Maria Bethânia, a menina de Oyá, vai virar apresentadora…de um programa de poesias. A estreia é no mês que vem, no canal por assinatura Arte 1, operado pelo Grupo Bandeirantes de Comunicação. Logo no début, Bethânia gravou com o cantor, compositor e escritor brasileiro Jorge Mautner (o pai da diretora global Amora) e o diplomata, poeta, ensaísta, memorialista e historiador brasileiro, membro da Academia Brasileira de Letras e atual orador do Instituto Histórico e Geográfico Brasileiro, Alberto da Costa e Silva. O teor da conversa? A obra do poeta baiano Castro Alves, falecido em 1871.

Maria Bethânia, Chico Buarque e Wander Melo Miranda em uma das gravações (Foto: Divulgação)

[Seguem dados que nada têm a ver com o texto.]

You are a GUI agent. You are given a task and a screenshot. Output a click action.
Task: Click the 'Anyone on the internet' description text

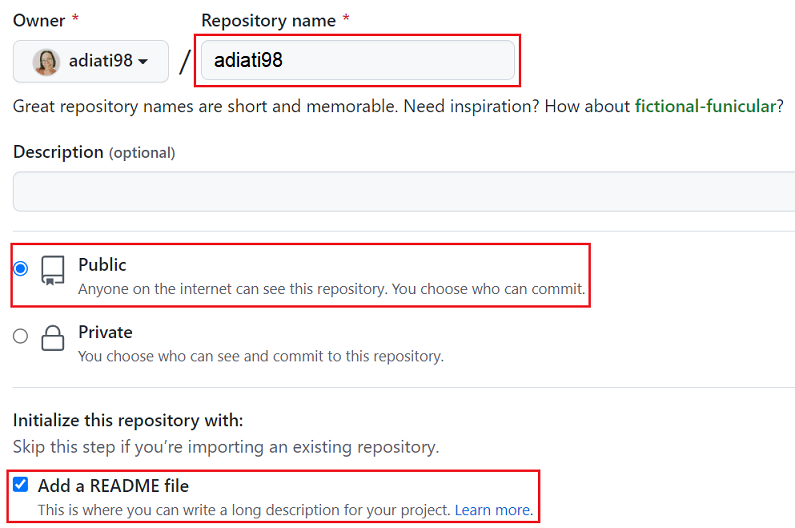[331, 289]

Nos outros três capítulos dessa temporada inaugural, Bethânia gravou com o irmão, Caetano Veloso, para falar da obra da ucraniana Clarice Lispector – aliás…eles, juntos, interpretaram “O Nome da Cidade” (aquela do “Ôôôôôôô ê boi! ê bus!”). Na lista de convidados da cantora também estiveram Chico Buarque (eles falaram sobre o trabalho do poeta João Cabral de Melo Neto), o pesquisador e diretor da Editora UFMG Wander Melo Miranda e o compositor Paulo César Pinheiro. Cada programa terá meia hora de duração.
Em entrevista ao próprio Arte 1, Bethânia disse: “Quase que é um desaforo uma pessoa subir no palco pra dizer poesia hoje. Tudo o que é suave, doce, fica um pouco jogado de lado. A poesia é o auge da doçura, da delicadeza, é como eu sinto. E acho que tem pouco tempo pra ela. Porque é da vida mesmo, do tempo, do movimento do mundo, da rapidez, fica tudo corrido. A poesia não pode correr, tem que ter tempo pra sentir, pra dizer, pra ouvir. Tem um motivo pra escolher, tem que ter tudo isso”. O programa tem os dedos da produtora Cine Group e foi todo gravado no Rio com direção geral de Mônica Monteiro.